Welcome to the forum!

It's been about 7 years since my last visit to SVG/Bequia but I do have a question.  What is the current status of the Adam's Bay development?  I only heard about this a short time ago because I have neglected to keep up with the island.  Wondering if they cleared or started anything in the area?  It was quite a haul from the Old Fort but worth the effort.

You have picked a wonderful place to call home.  We talked for years about opening a scooter shop on the island......

Best regards,

Erma

----------


## nnoska

i love bequia, but its not for everyone, old caribe, i loved it!

----------


## LindaP

The owners of the Firefly have a place there....where is it exactly? And how is it doing, are they successful? We stayed at the Firefly and loved Mustique....always wondered about Bequia.   Linda

----------


## johnday

Hello Erma
Sorry to take so long to reply. The restaurant has been very busy ( thank goodness). The Adams Bay project has not grown very much since it was announced and some say it will never amount to very much. There are however other projects in the planning and some others already in progress.
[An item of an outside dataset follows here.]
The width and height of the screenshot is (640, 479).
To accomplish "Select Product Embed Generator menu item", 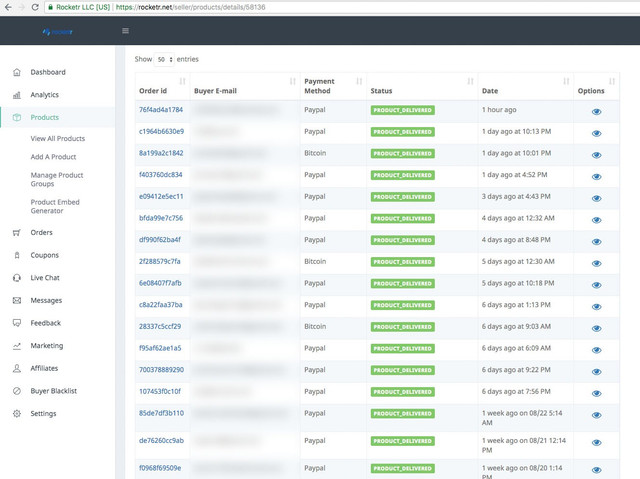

Bequia Beach Hotel has doubled in size and built a restaurant on the beach. Fire Fly has done compete renovations. At the end of Freindship Bay ( St Hilaire Point ) Blue Investments will be building a yacht dock facility, hotel and restaurant. Several private ( very large ) villas in the Lower Bay area. At the top of Spring several large villas. Hope has a big project underway ( I don't know much about that one ).
There is one scooter rental shop in Cinnamon Garden. But it would be better to set up shop right in the harbor where the new cruise ship tendar dock is.
With all the trouble right now in the French West Indies, the Grenadines is becoming a very popular destination.
Hope to see you soon.
John

----------


## johnday

Good Morning nnoska
I spent 7 years in St Barts and Bequia is about 20 years behind. Thats the thing that makes it so nice.
John

----------


## MIke R

are they still allowed to take one humpback whale a year???...kind of cool to watch that whole operation unfold when the whale is taken in port...

----------


## johnday

Good Morning LindaP
The Fire Fly is on the road to Spring Bay about 1/4 mile before the road that goes up the hill to all the villas. www.fireflybequia.com It is a beautiful place and has a spectacular view overlooking Spring Bay. It might be a little pricey for the clientle of Bequia but I always see cars there when I drive by in the morning.
John

----------


## johnday

Hello Mike
Whale hunting is not allowed. This must of been long before my arrival. I will have to ask some of the older fisherman the story.
John

----------


## MIke R

interesting...I was there in 81 ( I loved it! ) and they were dressing a humpback in port....seems they were allowed to take one a year by the International Whaling Commission as it was a cultural thing, so they were exempted...just like some Eskimo tribes in Alaska are exempt


a little research shows its still going on:

http://www.responsibletravel.com/svg...traditions.htm

----------


## MIke R

not according to this:

Whaling
Bequia is one of the few places in the world where limited whaling is still allowed by the International Whaling Commission. Natives of Bequia are allowed to catch up to 4 Humpback Whales per year using only traditional hunting methods of hand thrown harpoons in small open sailing boats. Though they rarely catch their limit and some years do not catch any.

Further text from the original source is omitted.